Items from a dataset
--- --- ---

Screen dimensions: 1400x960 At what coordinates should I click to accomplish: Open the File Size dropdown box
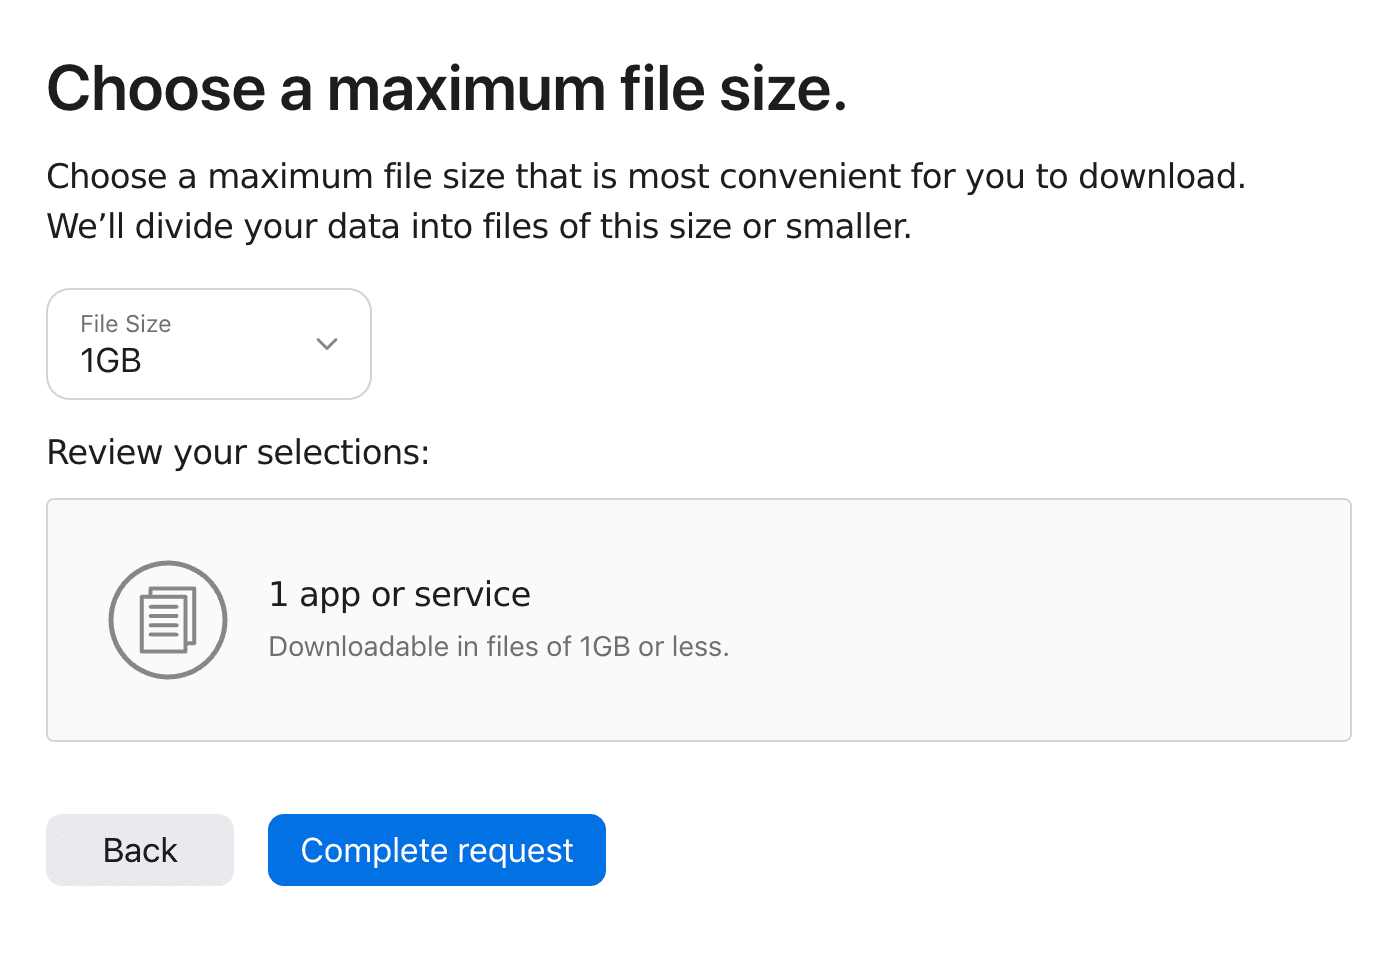coord(209,344)
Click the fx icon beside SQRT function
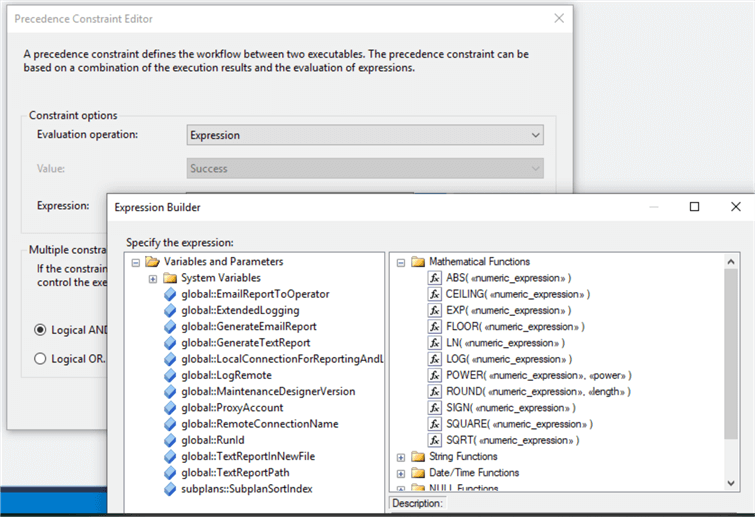 pyautogui.click(x=435, y=440)

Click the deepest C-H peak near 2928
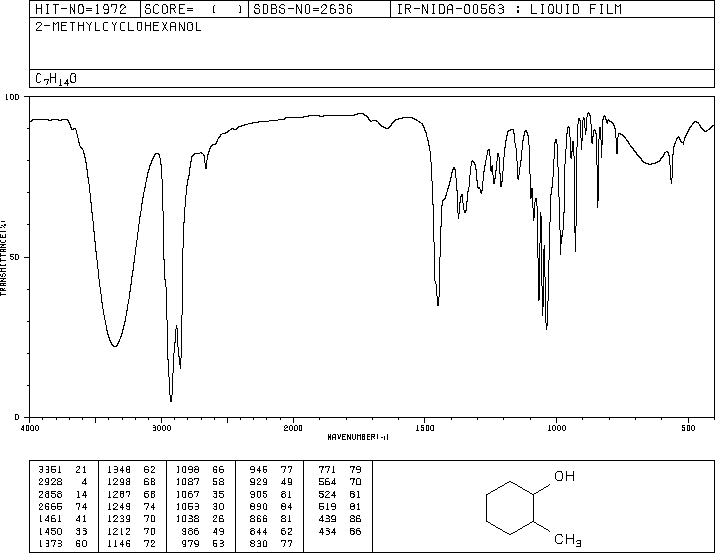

--- --- ---

WORK INSTRUCTIONS: Write out all of the lines above again, swapping "dropdown box" for "drop-down list" and changing nothing else. Leave the pictures out.

RESULT OF THE TASK:
Screen dimensions: 1400x960 At what coordinates should I click to accomplish: Open the File Size drop-down list
coord(209,344)
Click the fx icon beside SQRT function
 pyautogui.click(x=435, y=440)

Click the deepest C-H peak near 2928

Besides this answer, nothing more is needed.